Work to complete:
Your answer should be only the lines below from the one with "You are a computer-use" to the one with "Instruction: Select author Gianmarco Ducci", repeated exactly, ends included.

Information shown:
- Opening Delimiter -

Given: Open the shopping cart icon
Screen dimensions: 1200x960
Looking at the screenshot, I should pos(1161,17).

- Closing Delimiter -
- Opening Delimiter -

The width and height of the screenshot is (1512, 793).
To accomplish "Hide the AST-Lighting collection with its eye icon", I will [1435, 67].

- Closing Delimiter -
- Opening Delimiter -

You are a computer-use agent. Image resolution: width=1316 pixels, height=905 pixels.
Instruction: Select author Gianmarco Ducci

- Closing Delimiter -

Result for this exercise:
You are a computer-use agent. Image resolution: width=1316 pixels, height=905 pixels.
Instruction: Select author Gianmarco Ducci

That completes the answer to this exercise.